Effective immediately for PBEs. For all other entities, the change is effective for fiscal years and interim periods beginning after December 15, 2020.

  • Clarifies Disclosures for Depository and Lending Institutions. The disclosure guidance for debt securities in ASC 942, Financial Services—Depository and Lending, did not completely align with the guidance in ASC 320, Investments—Debt and Equity Securities. ASU 2020-03 adds the following sentences, “Securities not due at a single maturity date, such as mortgage-backed securities, may be disclosed separately rather than allocated over several maturity groupings. If allocated, the basis for allocation also shall be disclosed.”   

Effective for fiscal periods beginning after December 15, 2019, including interim periods. 

  • Adds Cross Reference ASC 470-50, Debt—Modifications and Extinguishments. ASU 2020-03 adds a cross reference to clarify the treatment of third-party costs directly related to exchanges or modifications of debt instruments for line of credit or revolving debt arrangements. 

Effective immediately for PBEs. For all other entities, the change is effective for fiscal years beginning after December 15, 2019, and interim periods beginning after December 15, 2020. 

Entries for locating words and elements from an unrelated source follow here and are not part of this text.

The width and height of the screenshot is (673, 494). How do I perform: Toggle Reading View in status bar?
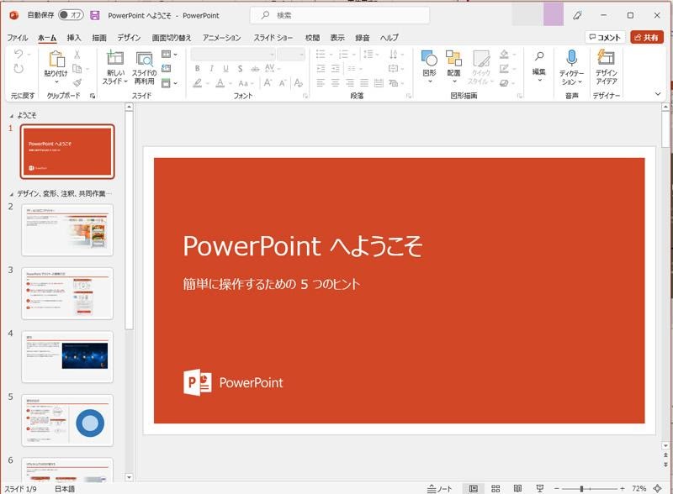pyautogui.click(x=517, y=488)
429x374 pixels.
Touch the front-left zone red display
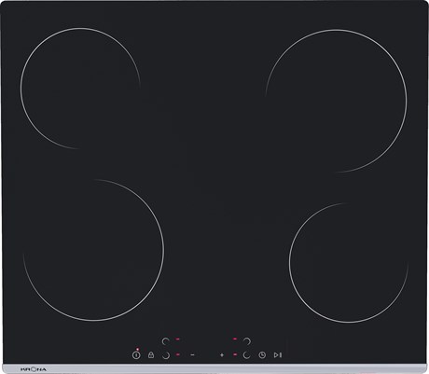click(177, 354)
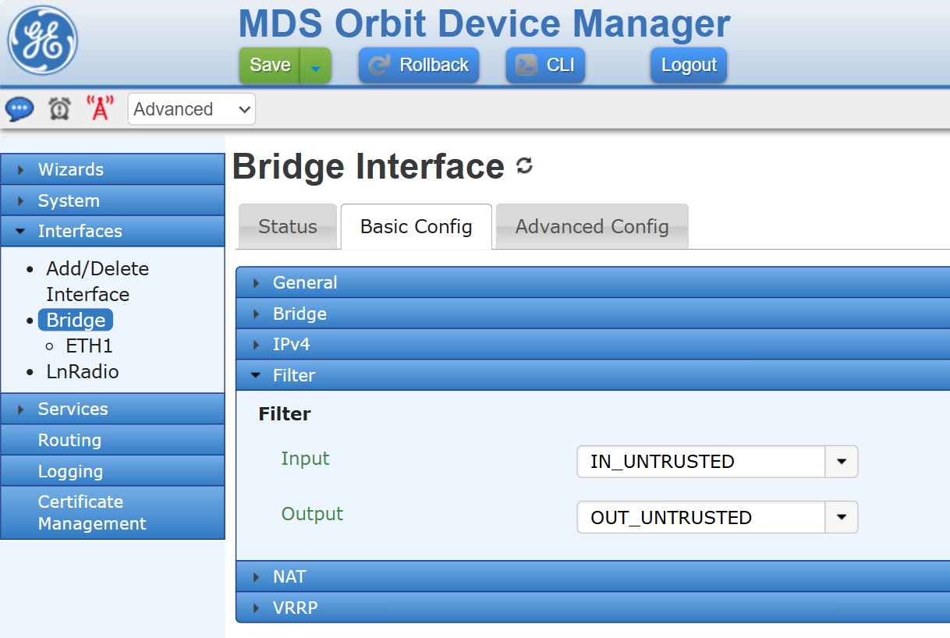The width and height of the screenshot is (950, 638).
Task: Open the CLI terminal
Action: (x=545, y=66)
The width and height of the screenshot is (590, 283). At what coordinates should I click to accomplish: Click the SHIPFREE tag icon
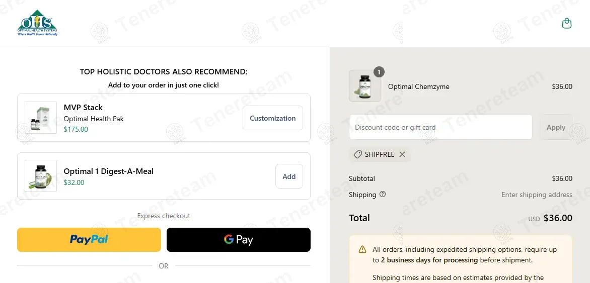[x=358, y=154]
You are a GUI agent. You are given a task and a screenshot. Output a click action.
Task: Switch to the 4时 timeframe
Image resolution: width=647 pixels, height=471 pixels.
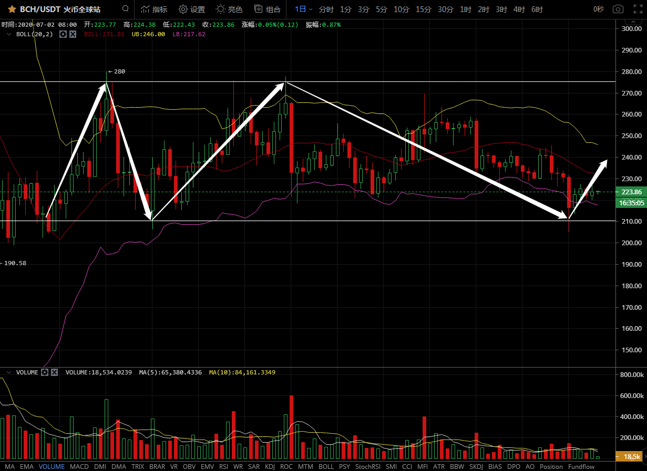click(x=519, y=9)

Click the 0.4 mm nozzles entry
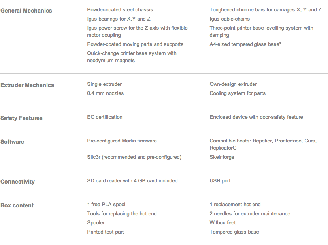click(105, 93)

  • Net Asset Value (NAV) Practical Expedient in ASC 820-10, Fair Value Measurement—Overall. Changes explain which disclosures do not apply if an entity is using the NAV practical expedient.  

Effective immediately for PBEs. For all other entities, the change is effective for fiscal years beginning after December 15, 2019. 

  • Interaction of ASC 842, Leases, and ASC 326, Financial Instruments—Credit Losses. As currently written, the lease term and the contractual term could be different under ASC 842 and ASC 326, respectively. ASC 326 requires an entity to estimate expected credit losses over the contractual term of a financial asset, including specifying certain requirements that shorten or extend the contractual term if certain conditions are met. Under ASC 842, when a lessor has an option to extend (or not terminate) the lease, the time period beyond those option exercise dates would be considered in determining the lease term. When a lessee has the option to extend (or not terminate) a lease, that additional period would be considered only if it was reasonably certain that the lessee will exercise the option to extend (or not terminate the lease).

    This update aligns the contractual term to measure expected credit losses for a net investment in a lease under ASC 326 to be consistent with the lease term determined under ASC 842.
    • Lease Term
      • The noncancelable period for which a lessee has the right to use an underlying asset, together with all the following:
        • Periods covered by an option to extend the lease if the lessee is reasonably certain to exercise that option
        • Periods covered by an option to terminate the lease if the lessee is reasonably certain not to exercise that option
        • Periods covered by an option to extend (or not to terminate) the lease in which exercise of the option is controlled by the lessor

For entities that have adopted ASU 2016-13, this change is effective for fiscal years beginning after December 15, 2019. For entities that have not adopted ASU 2016-13, these changes are effective at the same time as the adoption of ASU 2016-13.

  • Interaction of ASC 326 and ASC 860-20, Transfers and Servicing—Sales of Financial Assets. As currently written, ASC 860 precludes an entity from recognizing a loan loss allowance for loans that do not meet the definition of a security when they are rerecognized. ASU 2020-03 clarifies that when an entity regains control of financial assets previously sold, an allowance for credit losses should be recorded in accordance with ASC 326.  

For entities that have adopted ASU 2016-13, this change is effective for fiscal years beginning after December 15, 2019. For entities that haven’t adopted ASU 2016-13, these changes are effective at the same time as the adoption of ASU 2016-13.